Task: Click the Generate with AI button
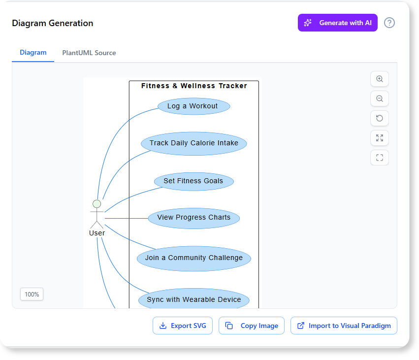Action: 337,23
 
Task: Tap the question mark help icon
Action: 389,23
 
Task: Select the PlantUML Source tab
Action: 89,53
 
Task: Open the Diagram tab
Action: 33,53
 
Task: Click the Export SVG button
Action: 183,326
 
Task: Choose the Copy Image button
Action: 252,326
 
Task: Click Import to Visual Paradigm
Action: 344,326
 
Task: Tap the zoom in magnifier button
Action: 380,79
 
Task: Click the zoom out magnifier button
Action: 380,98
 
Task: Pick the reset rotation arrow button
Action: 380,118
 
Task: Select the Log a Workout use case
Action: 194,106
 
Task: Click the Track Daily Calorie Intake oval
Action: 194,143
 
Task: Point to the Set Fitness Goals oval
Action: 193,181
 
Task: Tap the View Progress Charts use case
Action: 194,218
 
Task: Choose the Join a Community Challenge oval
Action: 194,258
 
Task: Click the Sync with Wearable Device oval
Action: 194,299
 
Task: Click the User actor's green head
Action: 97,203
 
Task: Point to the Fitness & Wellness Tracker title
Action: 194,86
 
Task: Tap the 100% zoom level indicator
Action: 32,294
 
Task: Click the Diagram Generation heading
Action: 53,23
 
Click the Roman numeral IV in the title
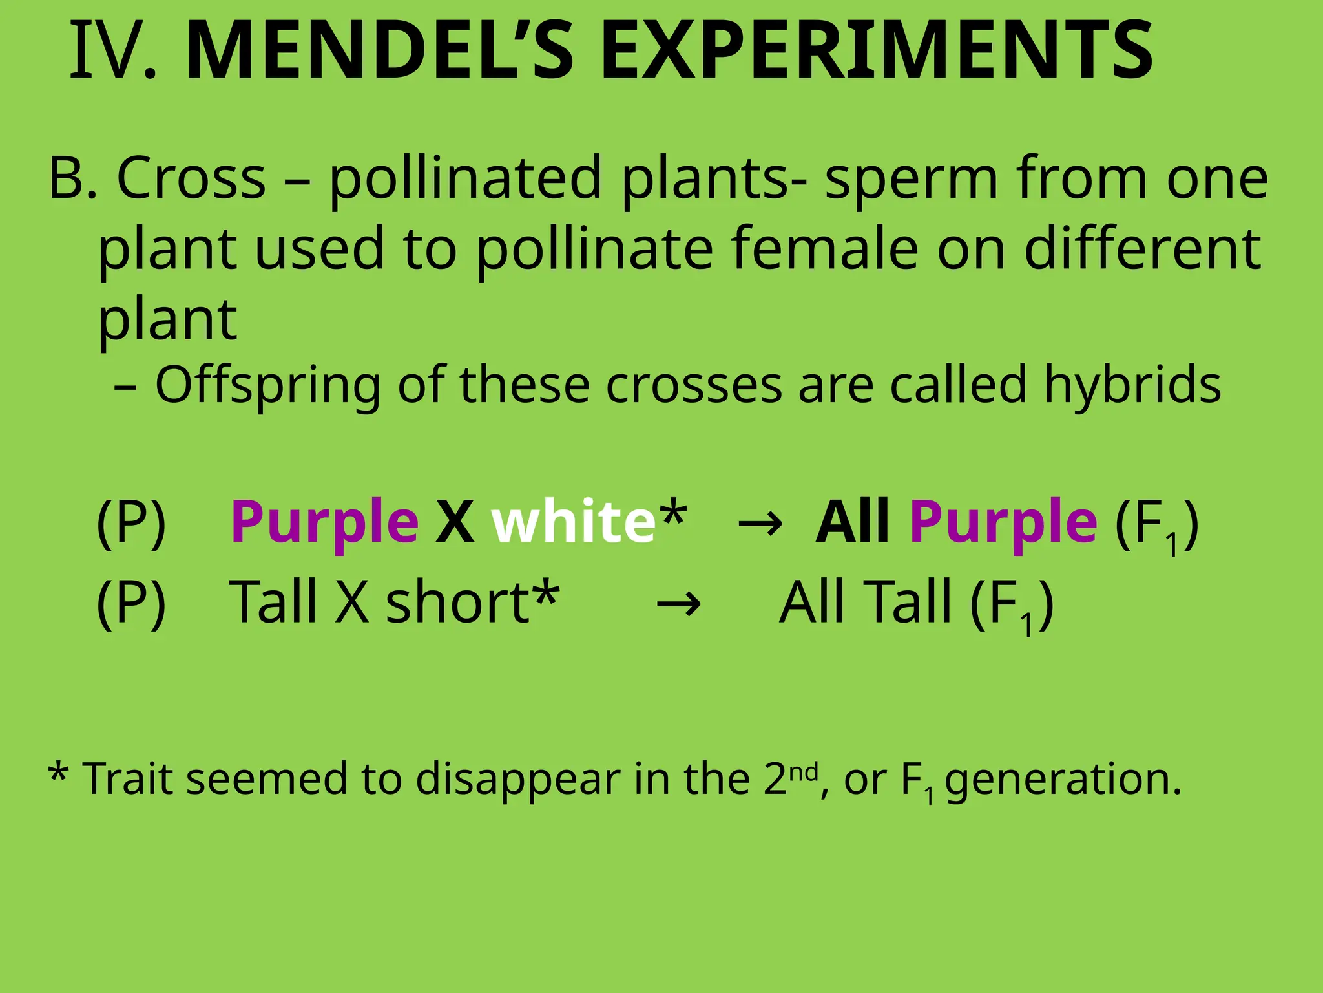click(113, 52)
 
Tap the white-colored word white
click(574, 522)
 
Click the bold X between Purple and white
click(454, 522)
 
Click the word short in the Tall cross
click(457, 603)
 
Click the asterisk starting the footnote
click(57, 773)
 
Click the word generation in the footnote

--------------------------------

**Direction**
Reproduce this data line for line, without the pictures.

**Result of this task**
Task: Click the Generate with AI button
Action: 337,23
 
Task: Tap the question mark help icon
Action: 389,23
 
Task: Select the PlantUML Source tab
Action: 89,53
 
Task: Open the Diagram tab
Action: 33,53
 
Task: Click the Export SVG button
Action: 183,326
 
Task: Choose the Copy Image button
Action: 252,326
 
Task: Click Import to Visual Paradigm
Action: 344,326
 
Task: Tap the zoom in magnifier button
Action: 380,79
 
Task: Click the zoom out magnifier button
Action: 380,98
 
Task: Pick the reset rotation arrow button
Action: 380,118
 
Task: Select the Log a Workout use case
Action: 194,106
 
Task: Click the Track Daily Calorie Intake oval
Action: 194,143
 
Task: Point to the Set Fitness Goals oval
Action: 193,181
 
Task: Tap the View Progress Charts use case
Action: 194,218
 
Task: Choose the Join a Community Challenge oval
Action: 194,258
 
Task: Click the Sync with Wearable Device oval
Action: 194,299
 
Task: Click the User actor's green head
Action: 97,203
 
Task: Point to the Fitness & Wellness Tracker title
Action: 194,86
 
Task: Tap the 100% zoom level indicator
Action: 32,294
 
Task: Click the Diagram Generation heading
Action: 53,23
 
Click the Roman numeral IV in the title
click(113, 52)
 
Tap the white-colored word white
click(574, 522)
 
Click the bold X between Purple and white
click(454, 522)
 
Click the word short in the Tall cross
click(457, 603)
 
Click the asterisk starting the footnote
click(57, 773)
 
Click the word generation in the footnote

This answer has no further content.